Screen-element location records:
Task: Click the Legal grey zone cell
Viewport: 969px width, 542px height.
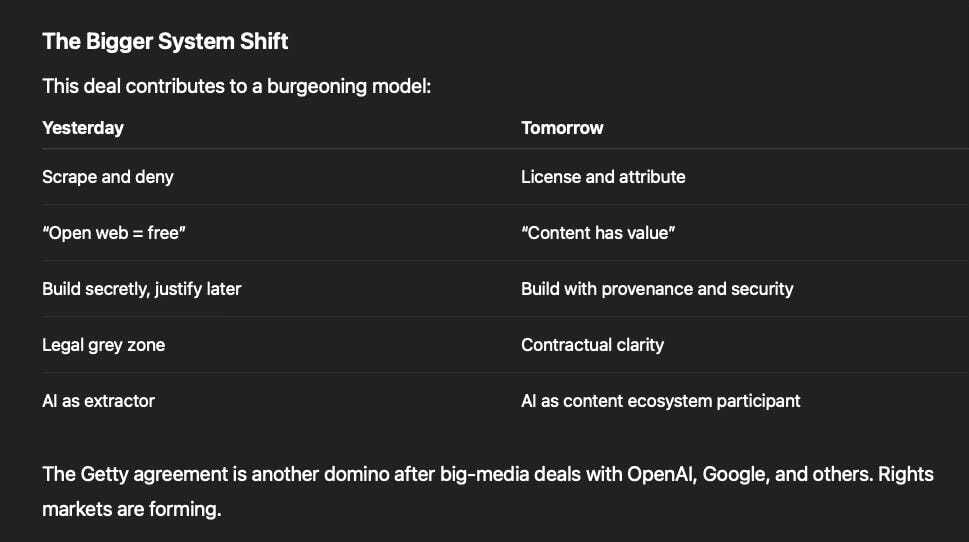Action: 103,345
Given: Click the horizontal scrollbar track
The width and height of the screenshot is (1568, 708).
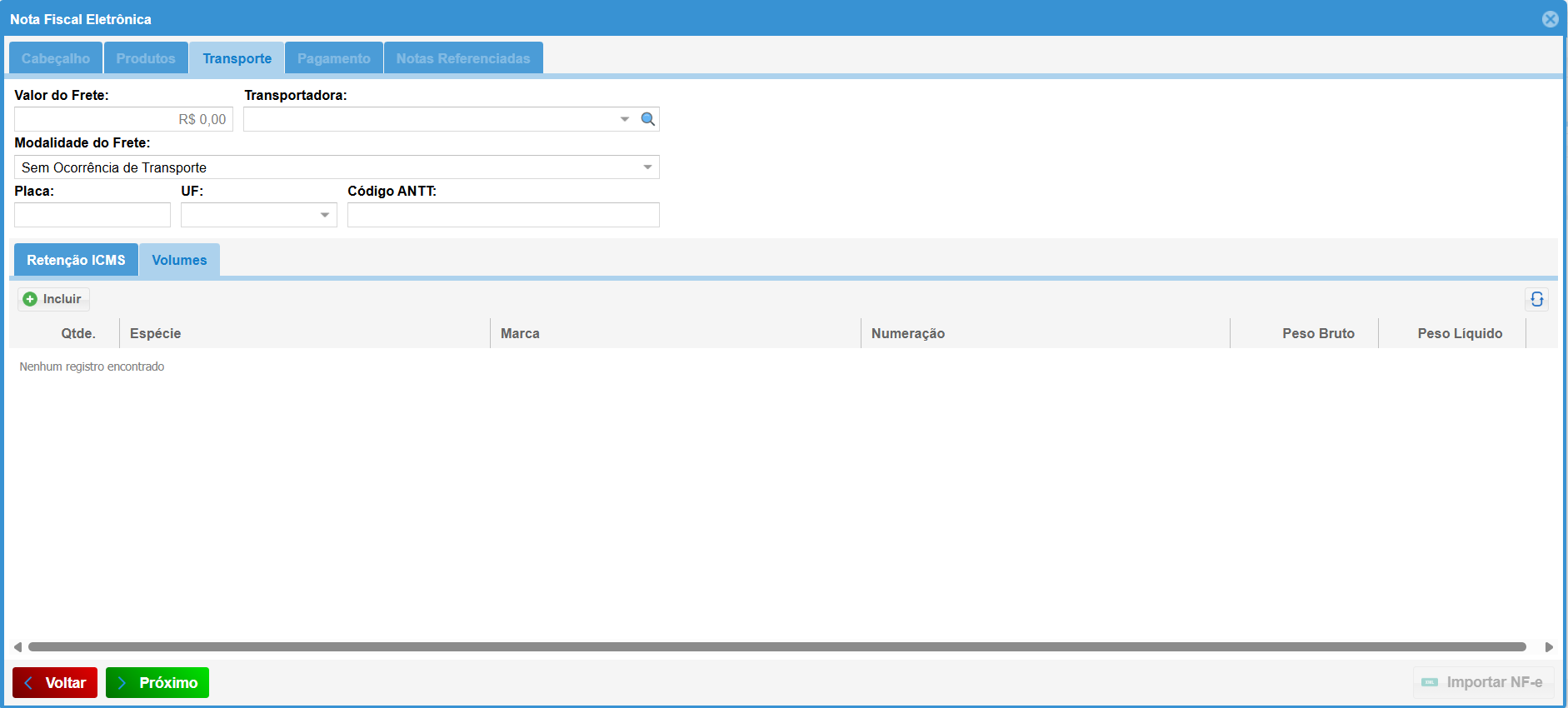Looking at the screenshot, I should (x=775, y=647).
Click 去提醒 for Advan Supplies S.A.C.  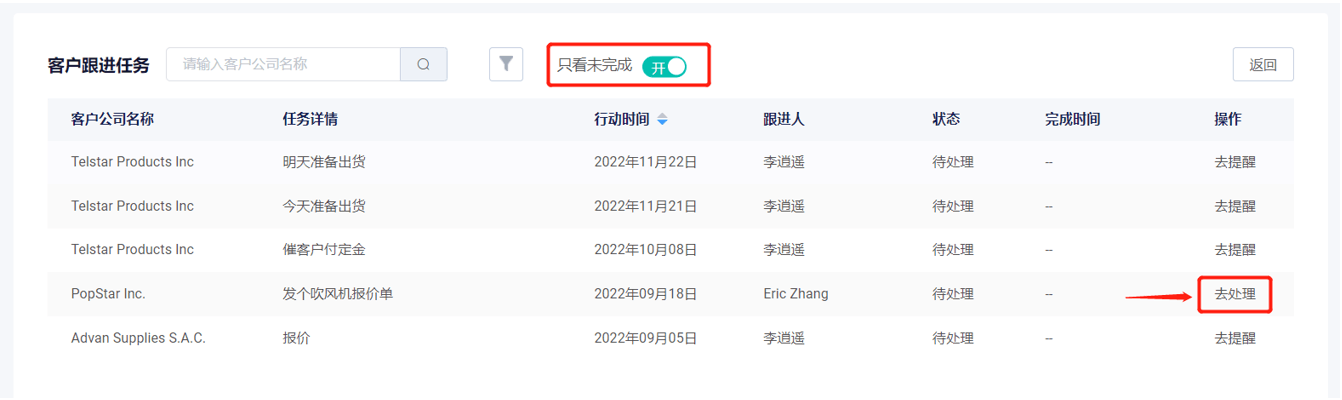coord(1235,338)
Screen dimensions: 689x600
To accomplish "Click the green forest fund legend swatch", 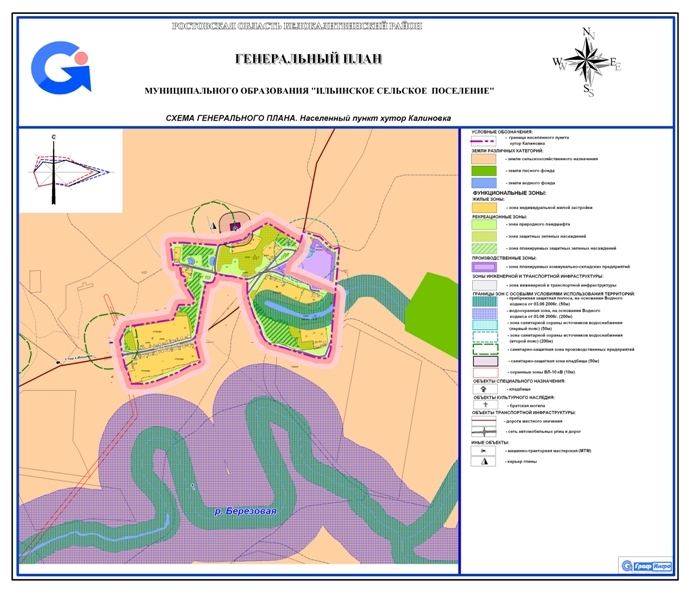I will click(x=483, y=172).
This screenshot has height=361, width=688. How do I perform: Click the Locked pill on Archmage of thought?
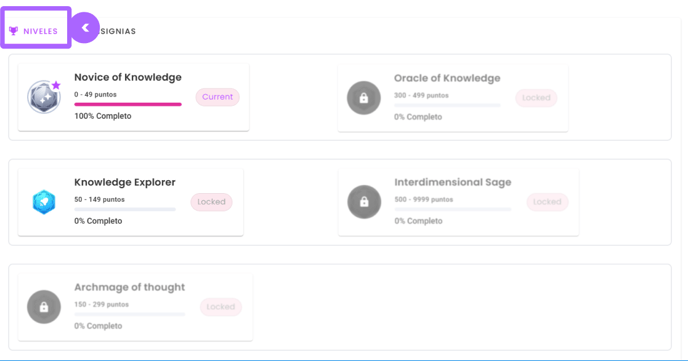click(x=221, y=307)
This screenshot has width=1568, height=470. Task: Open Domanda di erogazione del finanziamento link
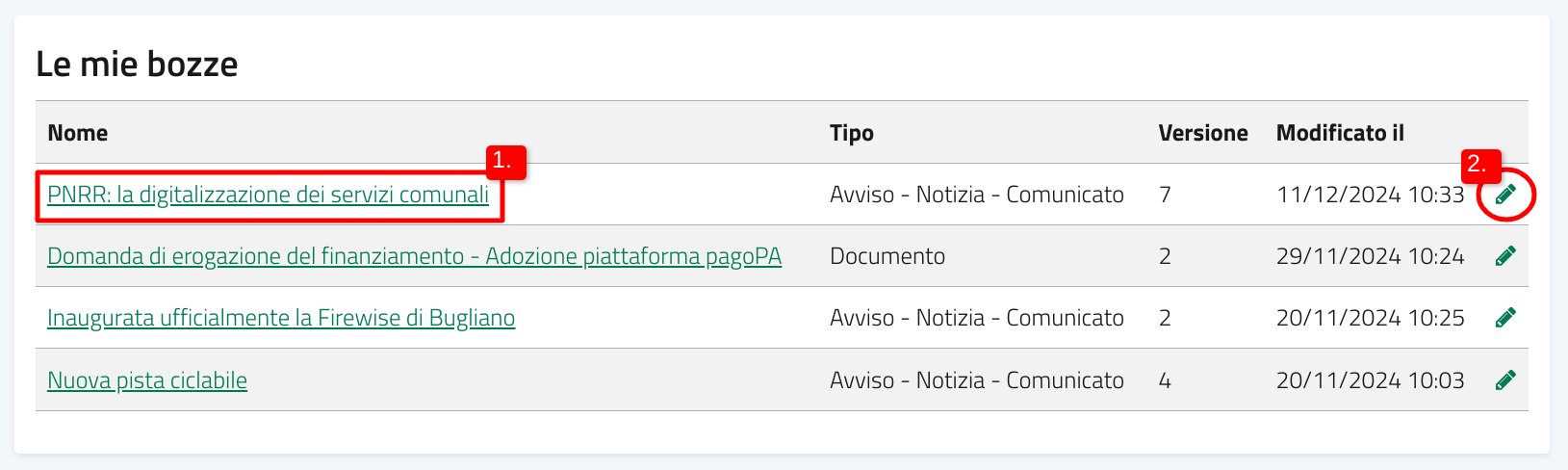click(414, 256)

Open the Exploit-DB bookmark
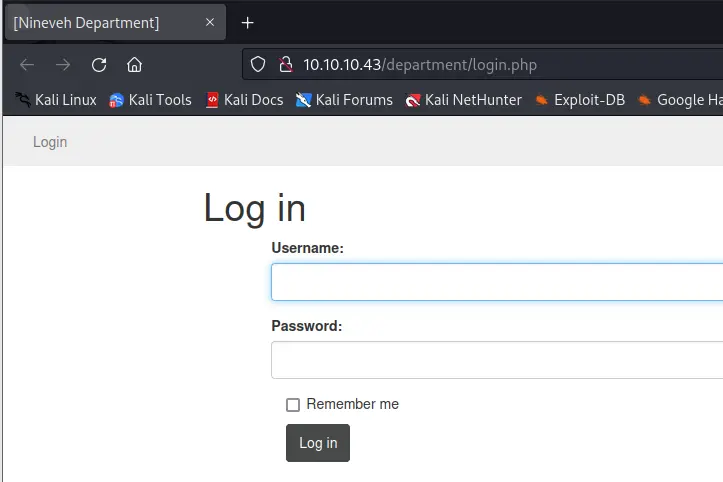(580, 100)
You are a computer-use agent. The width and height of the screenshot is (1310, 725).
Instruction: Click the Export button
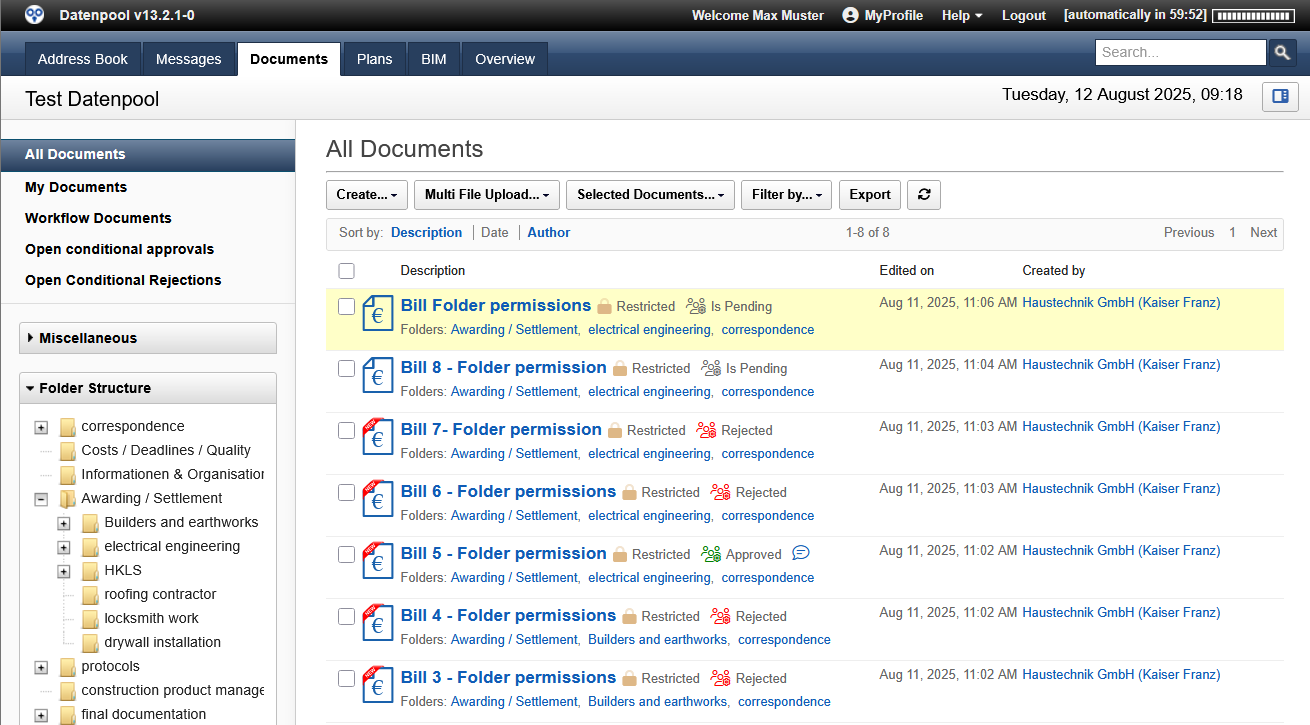point(869,195)
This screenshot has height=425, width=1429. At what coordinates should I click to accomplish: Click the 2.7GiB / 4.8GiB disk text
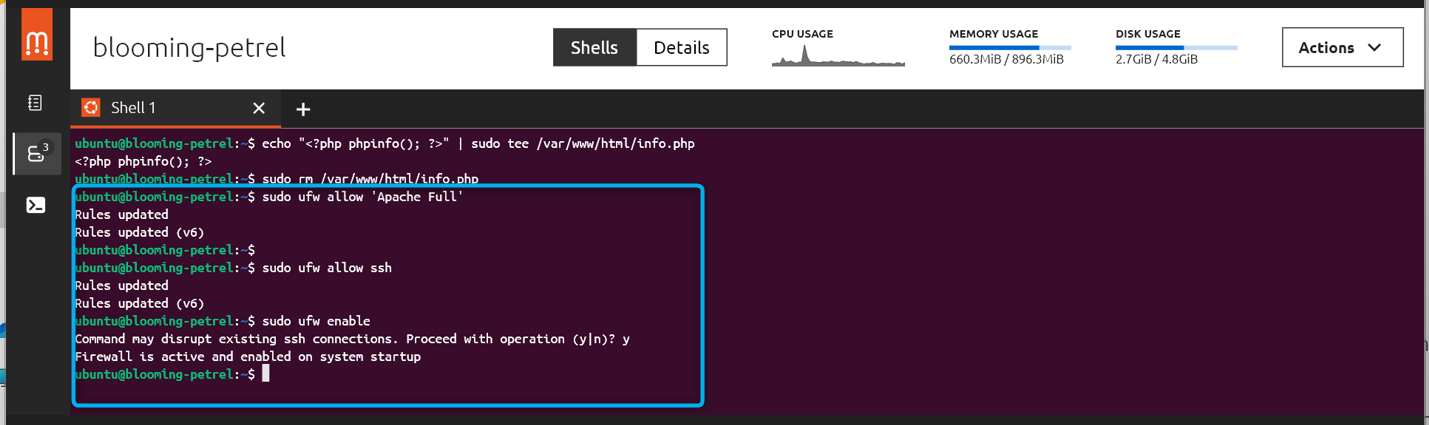click(1156, 60)
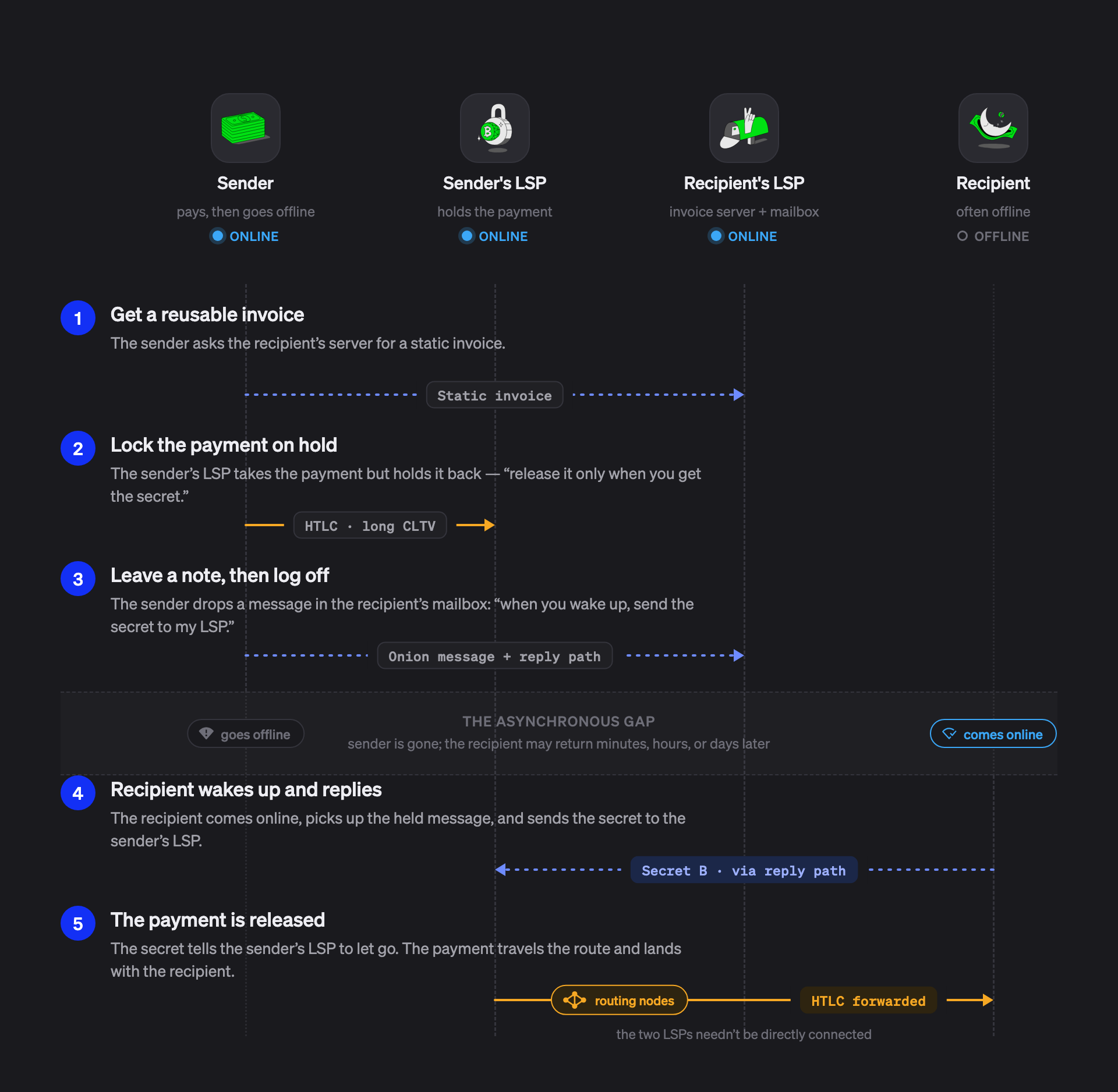Screen dimensions: 1118x1092
Task: Click the wifi icon in comes online badge
Action: 949,733
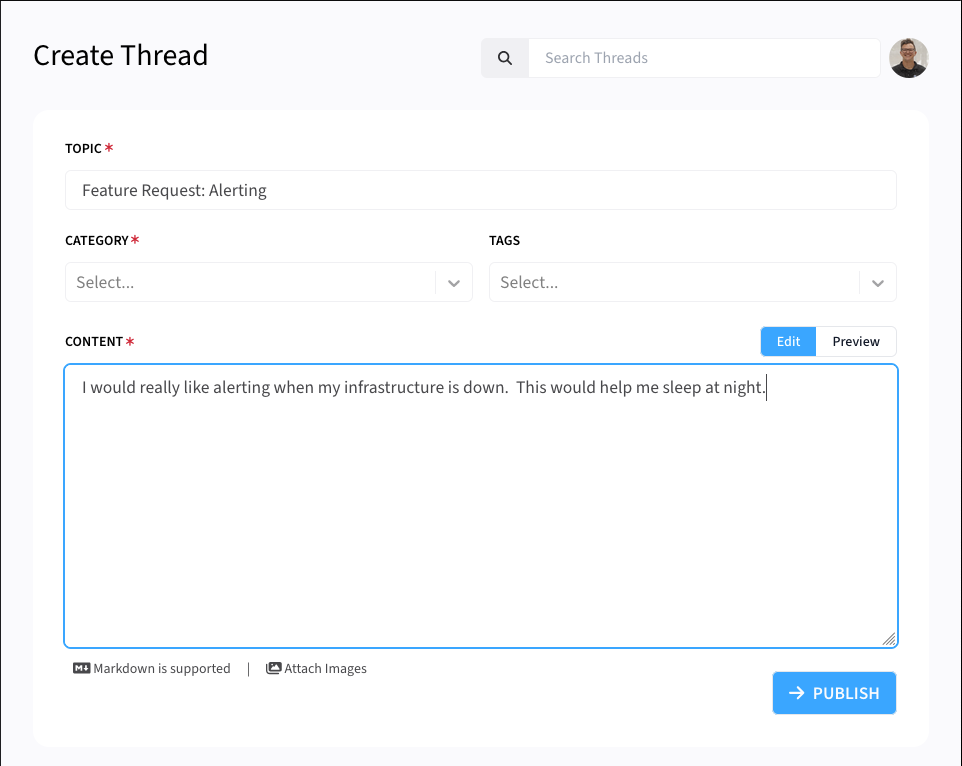Screen dimensions: 962x766
Task: Focus the Topic input field
Action: pos(480,190)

**WORK REQUIRED:** Find every line of the material above that contains the string "Task", and copy each of those lines in full. Treat case as significant.

**RESPONSE BELOW:**
Task: Click the Legal grey zone cell
This screenshot has width=1568, height=470. Task: Open Domanda di erogazione del finanziamento link
Task: Click the wifi icon in comes online badge
Task: Focus the Topic input field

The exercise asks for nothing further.